ジャノメ食堂へようこそ!第5話 私は・・・(4)
翌朝、アケはいつもよりも早く起きた。
ベッドから起きて窓を見ると月はまだ薄く空にあり、遠くの東の空は橙色に燃え上がっている。
あと、少しで日が登る。
一日がまた始まる。
アケは、身なりを整え、寝巻きから茜色の着物に着替え部屋を出てそのまま食堂に向かう。
出入り口となっている大窓と小窓を開けて空気を入れ替え、外にある水道で布巾を固く絞ってテーブルを拭き、床を箒で掃く。

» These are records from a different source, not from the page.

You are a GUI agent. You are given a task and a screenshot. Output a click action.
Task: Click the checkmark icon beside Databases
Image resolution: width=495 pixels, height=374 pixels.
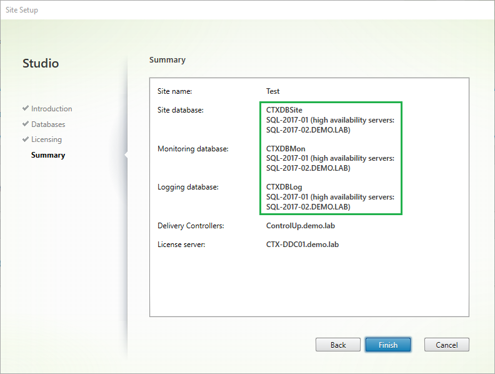click(26, 124)
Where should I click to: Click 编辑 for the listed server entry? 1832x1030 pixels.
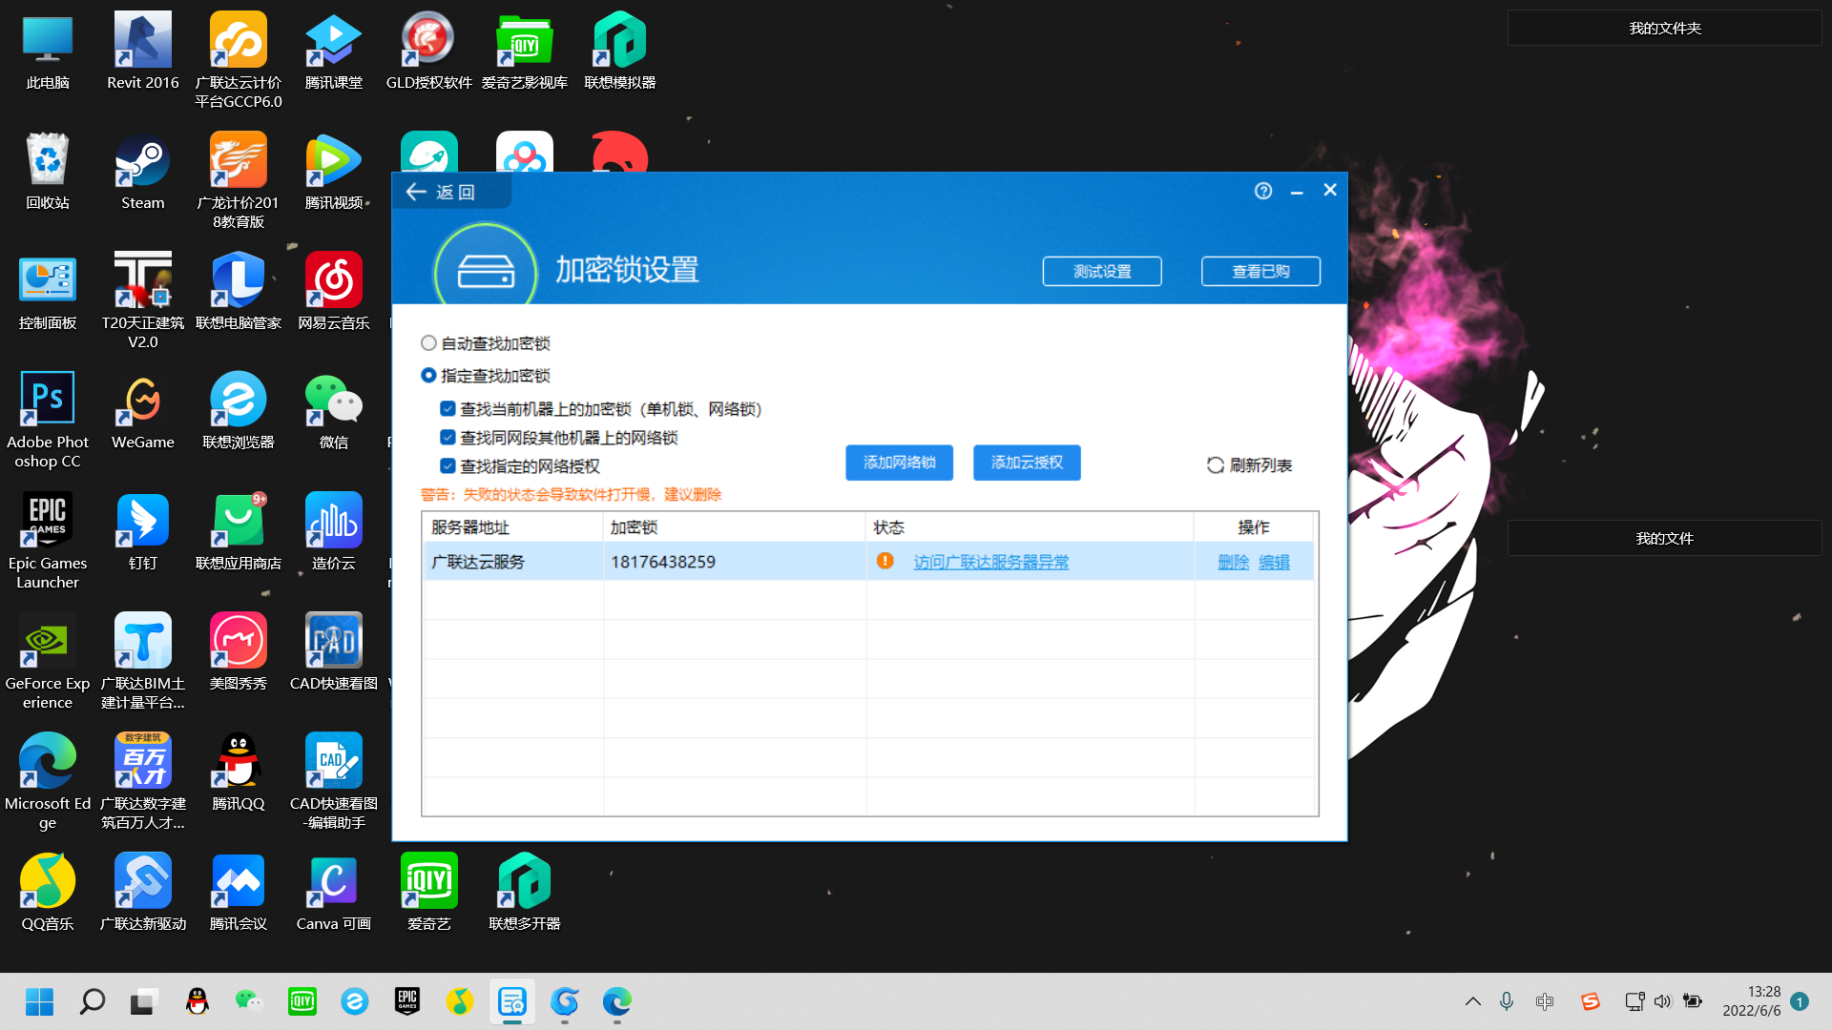coord(1275,562)
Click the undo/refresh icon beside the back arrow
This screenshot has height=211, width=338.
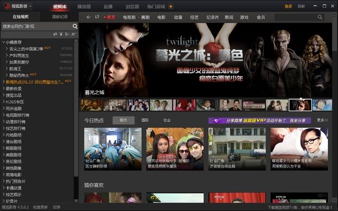click(97, 17)
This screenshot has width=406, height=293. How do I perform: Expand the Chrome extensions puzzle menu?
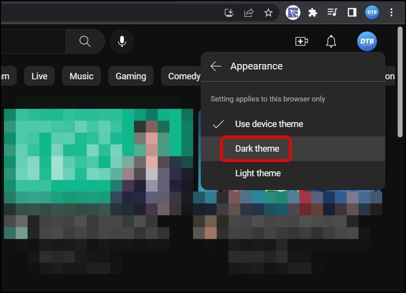[x=312, y=13]
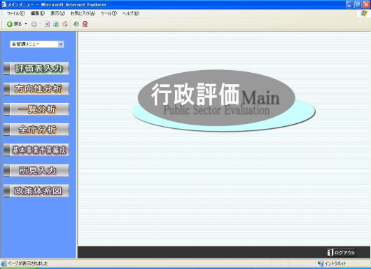371x269 pixels.
Task: Click the green toolbar icon beside the red one
Action: [x=76, y=24]
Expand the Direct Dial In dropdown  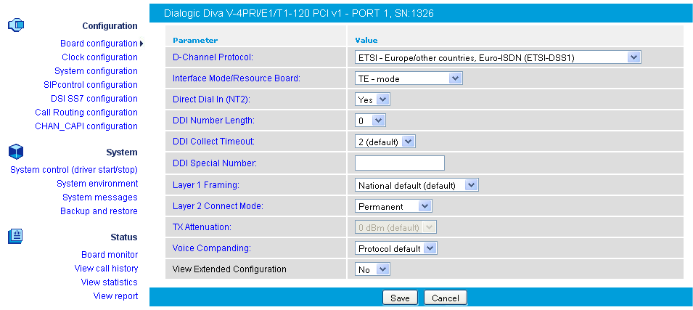(x=373, y=99)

この後はいつもなら草原で寝そべっているアズキの背中の火を借りてお湯を沸かしてクロモジ茶を飲むのだが今日は後回しだ。
今日はやらなければならないことが二つある。
一つは今日はみんなで濡れ女の泉に向かうのでその為のお弁当作り。
お弁当という聞き慣れない言葉にウグイスもオモチもアズキも首を傾げていたが説明すると全員が目を輝かせた。
「私、トマトご飯がいい!後、お肉!」
「僕は、煮物とお魚」
「ぷぎい!」
そして最後に全員でおやつもね!と叫ぶ。
まるで本で読んだ遠足前の子どものようで思い出すだけで笑ってしまう。
「遠足かあ……」
当然だがアケは遠足なんて言ったことはない。
同じ年の子どもが学校に通っている間、アケは国から離れた小さな屋敷に監禁され、勉強の代わりに本を読み、お弁当の代わりに自分で作ったご飯をあの子と一緒に食べていた。

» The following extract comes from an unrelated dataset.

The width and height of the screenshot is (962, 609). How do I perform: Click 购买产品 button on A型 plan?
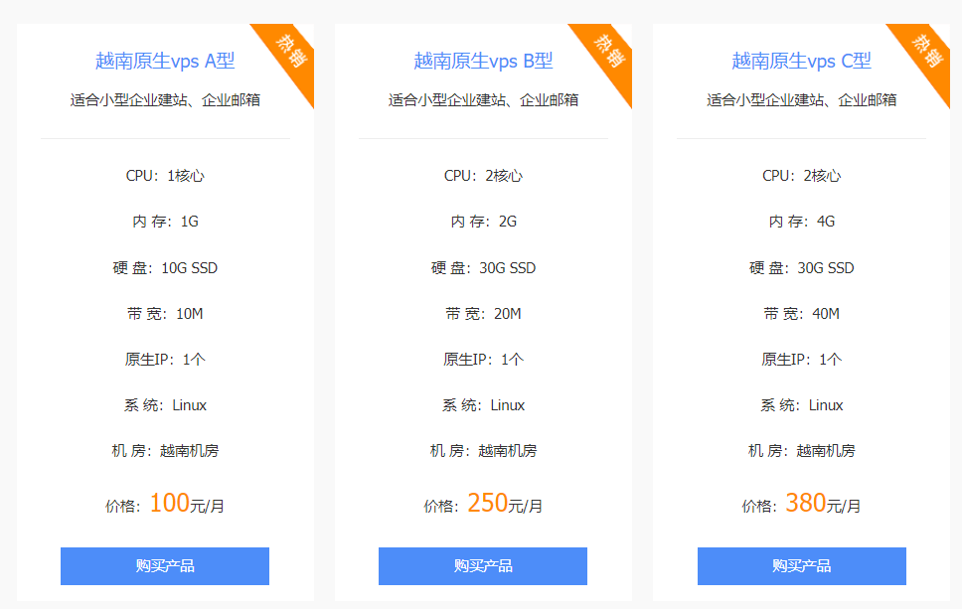pyautogui.click(x=164, y=566)
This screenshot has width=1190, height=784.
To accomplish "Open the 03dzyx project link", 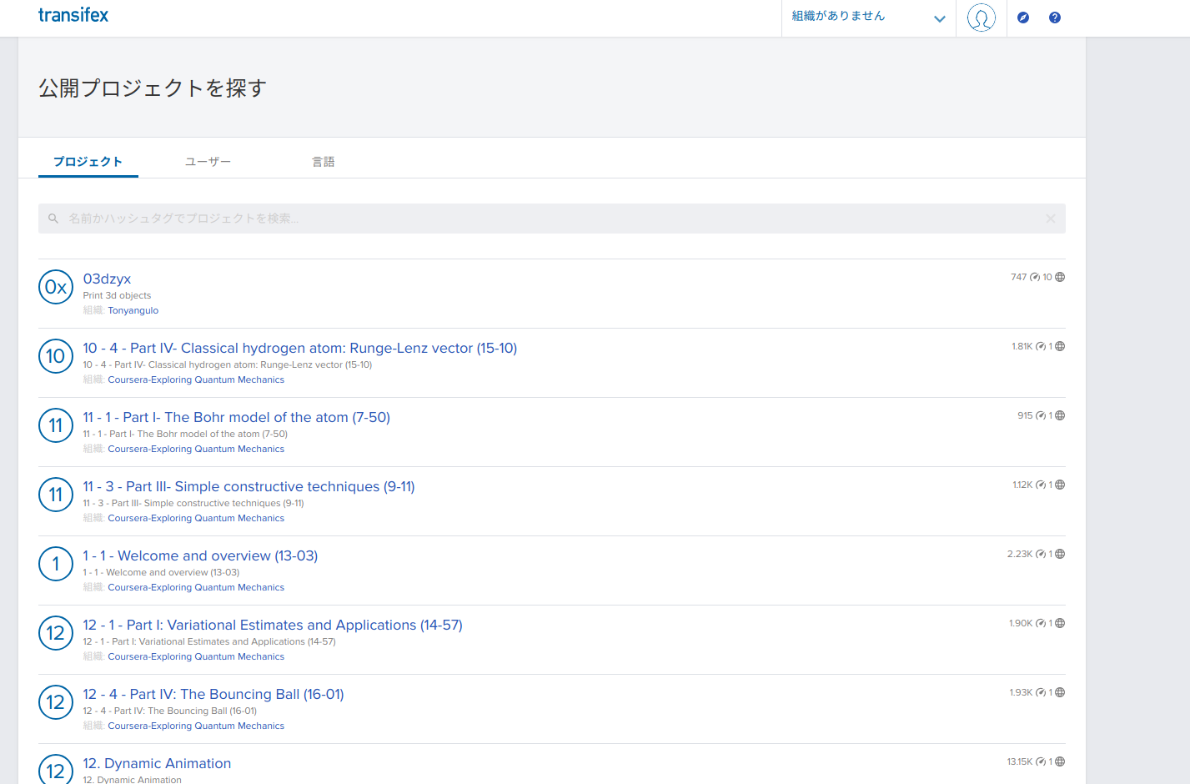I will pos(107,279).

きっとあの子がいなかったらもっと早く自分はおかしくなっていたかもしれない。
アケは、赤く焼けた空を見る。
あの子は、元気にしているのだろうか?
そう思いながらアケは調理台の上に置いた鍋の中身を確認する。
そこには昨晩、夕食で振る舞ったカリが固まっていた。
やらなければならないことのもう一つは彼のご飯を準備することだ。
腰まで伸びた吸い込まれるような黒髪に黄金の双眸を持った野生味のある美しい顔立ちの名前も知らない男。
恐らくウグイス達の本当の名前のように自分には聞き取ることも発音することも出来ないのだろう。
そんな彼の為にアケは毎朝、ご飯を用意する。
いつ来てもいいように。
彼が「美味い」と喜んでくれるのを期待して。
何にしてもまずはご飯を炊かないと。
アケは、寝る前に洗って水に浸していた白米を羽釜に移し、新しい水を適量注ぐ。
いつもなら寝てるアズキの燃える背中に置くのだがそれだと火加減ができないので今日は石を積み上げて作った即席の釜戸で炊くことにする。

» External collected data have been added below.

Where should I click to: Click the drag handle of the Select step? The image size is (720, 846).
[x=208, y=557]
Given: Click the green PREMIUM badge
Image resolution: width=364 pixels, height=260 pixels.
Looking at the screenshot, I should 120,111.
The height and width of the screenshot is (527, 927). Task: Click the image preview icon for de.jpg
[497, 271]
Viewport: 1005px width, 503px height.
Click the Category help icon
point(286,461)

積み上げた石の周りに枯れ木を均等に並べ、アズキの背中の炎を枝に移して拝借し、枯れ木の真ん中に落とすと火は直ぐに燃え上がった。
アケは、よしっと口元に笑みを浮かべて羽釜を釜戸の上に置く。
次はおかず作りだ。
みんなの要望に加えてお弁当なら卵焼きも必要だし、鮭や鹿肉や鳥肉も焼かないと。野菜は煮物と葉物でいいだろう。主食もトマトご飯だけじゃなくおにぎりもたくさん必要だろう。中身は青菜と岩魚を炒めたものにしよう。本当は梅干しがあるといいけど塩不足なので作れない。
それにおやつ……。
出発までに終わるだろうか?
彼の為に汁物も作っておきたい。
そんなことを考えていた時だ。
「ジャノメ姫」
その声にアケは、背筋を震わせる。
草を無造作に踏む音。
金属同士がぶつかり合う醜い音。
そして首筋を貫くような痛い視線。
アケは、心と身体を震わせて振り返る。
そこにいたのは緑色の甲冑に刀を差した数人の男達。
年齢こそバラバラだが皆、屈強で精悍、そして肉食獣を連想させる滾った目でアケを見据える。
その目から放たれるのは怒りと憎悪、そして侮蔑。
アケは、身体を震わせ、後ずさる。
アケは、彼らを知っていた。
いや、彼らを知っている訳ではない。
彼らが何者かを知っていた。
「貴方たち……」
アケの震える声に頭目と思われる浅黒の若い男がほくそ笑む。
彼らは、白蛇の国の武士達であった。